If Simon the sorcerer believed and was baptized, how could Peter later threaten him with hell?

Scripture, as well as experience, demonstrates that there is counterfeit as well as genuine belief in Jesus.  Christ described the initial response "the man who hears the word and at once receives it with joy.  But since he has no root, he lasts only a short time.  When trouble or persecution comes because of the word, he quickly falls away" (Matt. 13:20-21).  We have no way of knowing whether Simon's response and repentance were genuine or whether they were entirely superficial.  Peter's analysis that Simon's heart was "not right before God" (Acts 8:21) implies that he was never converted.

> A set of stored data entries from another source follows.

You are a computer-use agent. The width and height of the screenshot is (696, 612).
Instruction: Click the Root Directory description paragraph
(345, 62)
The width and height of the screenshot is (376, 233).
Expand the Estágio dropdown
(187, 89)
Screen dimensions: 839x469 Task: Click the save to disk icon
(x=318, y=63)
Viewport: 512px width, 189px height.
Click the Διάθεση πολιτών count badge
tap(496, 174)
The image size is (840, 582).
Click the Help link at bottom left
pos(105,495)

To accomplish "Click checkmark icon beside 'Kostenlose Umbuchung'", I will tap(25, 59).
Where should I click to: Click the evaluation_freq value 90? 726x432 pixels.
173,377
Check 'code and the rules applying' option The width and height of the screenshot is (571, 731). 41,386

In Acts 9:2, how could the high priest in Jerusalem give Saul authority to seize Jews in Damascus, which was not Jewish territory?

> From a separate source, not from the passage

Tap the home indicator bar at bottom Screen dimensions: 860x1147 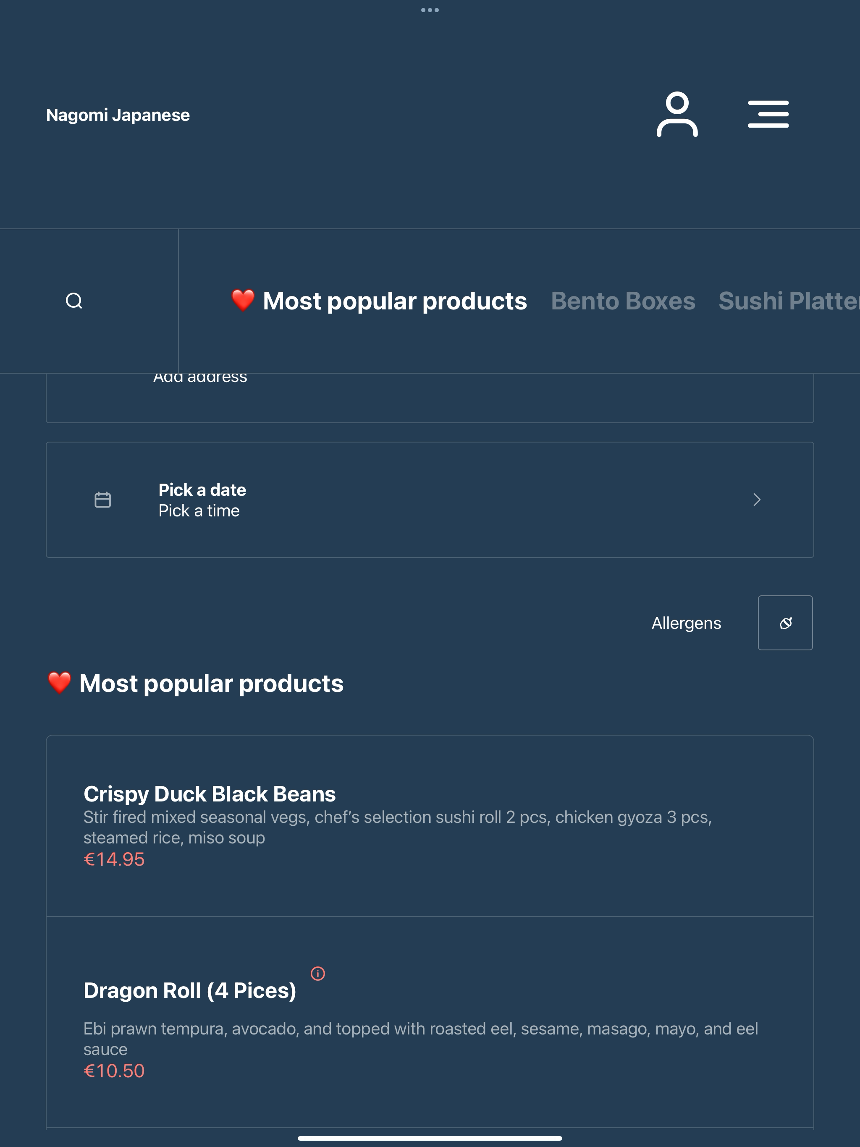pos(430,1138)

In the Roman Empire people of a given nationality were considered to be subject to the laws of their own lands.  Thus disputes involving Jews would be settled by Jewish courts.  Of course, a dispute between a Jew and a Roman would be settled in a Roman court, with the Roman undoubtedly favored.  This concept of law meant that a Jew anywhere in the Roman Empire was considered to live under authority of Jewish law.  Since the Sanhedrin was the supreme court of Judaism and the high priest its highest officer, the high priest could grant Saul the legal right to seize Jews anywhere and bring them back to Jerusalem for judgment.

And there you have the Bible questions and answers for today.  Hope they shed some light on these topics in the book of Acts for any serious Bible students among you readers.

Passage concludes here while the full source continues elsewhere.